From The First $50K to $19M B Round : Unlocking the Next Era of Earth Information Through the Power of Small

Payam Banazadeh
4 min readSep 26, 2018

See official press release here: Capella Space Closes $19M Series B to Deliver Reliable Earth Observation Data on Demand

I incorporated Capella Space in March of 2016 after a deep study of space & information market at Stanford University. We were convinced that providing a reliable & frequent monitoring of our planet from space is game changing for many industries, and that our unique technology is a key enabler in rapid development and deployment of such capability (read here for why we started Capella). We had dreamed up of a design that would allow us to solve the biggest bottleneck in providing all weather monitoring services from space — the enormous size & cost of satellites that can image in all weather and light conditions. Our technological advancement would allow us to build a <40 kg satellite that transforms to a structure as big as the typical 1,000 kg imaging satellites after it launches in space (small on the ground, large in space). But before solving that problem we needed to figure out how to raise venture capital.

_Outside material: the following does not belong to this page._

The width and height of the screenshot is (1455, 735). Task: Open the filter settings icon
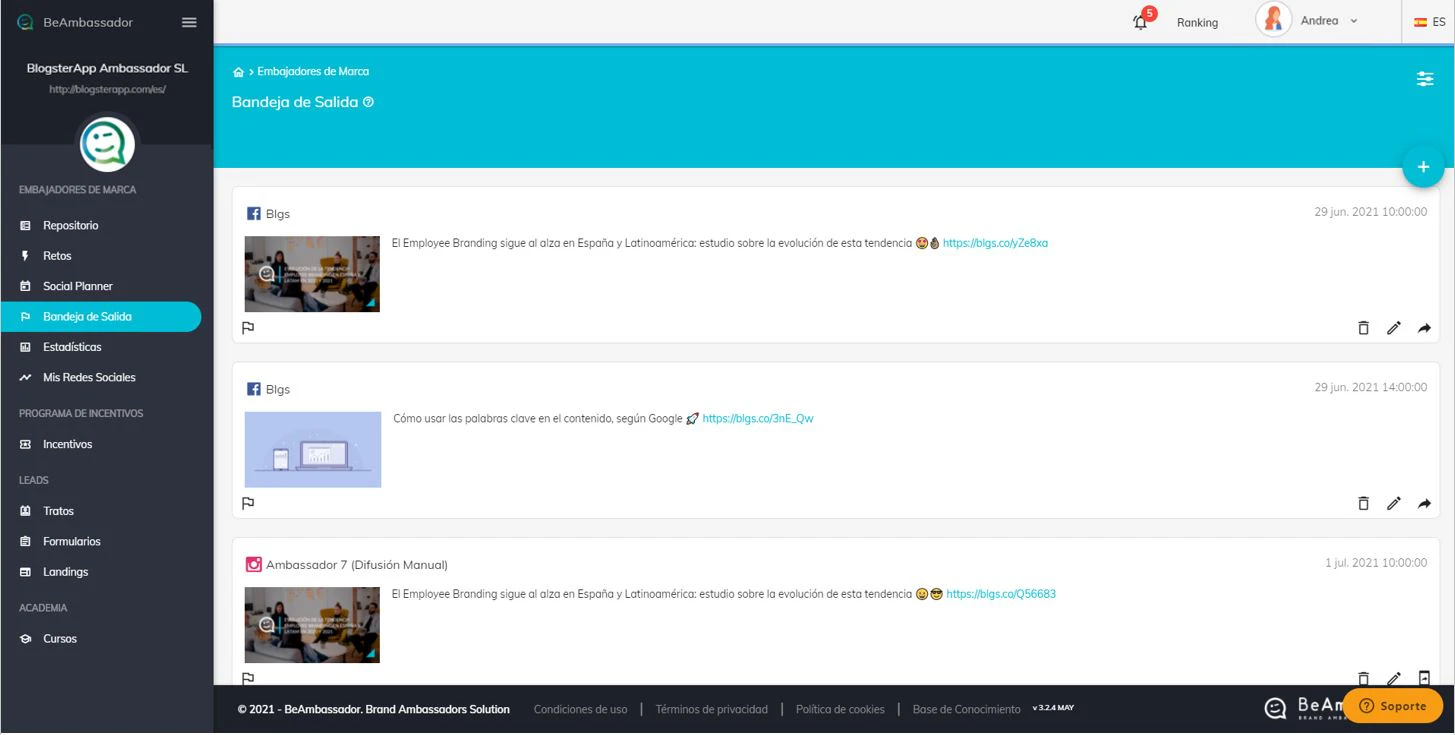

Capella’s <40 kg satellite in comparison to traditional 1000kg satellites

Building the satellites actually seemed relatively easy compared to the daunting task of raising venture capital; so in April of 2016 I reached out to Chris Boshuizen for help whom had founded a company I admired called Planet. It turned out that Chris had left Planet and was now an investor at Data Collective. Chris & Matthew Ocko from Data Collective loved the idea of Capella and quickly wrote the first check. In June of 2016 we closed a $200k angel round with Data Collective, AME, and Pear Ventures as investors. We were in business and we started building the very first prototype.

June 2016: After a trip to Fry’s electronics we got started with the basics

Four months later in September of 2016, we had the first prototype of the imaging system that we wanted to put in our satellites — remarkable progress in a very short (and stressful) time. And with that, we raised a $3M seed round from Data Collective & Canaan Partners. That round allowed us to recruit our friends from NASA and push the envelope of what everyone considered to be the state of art in satellites.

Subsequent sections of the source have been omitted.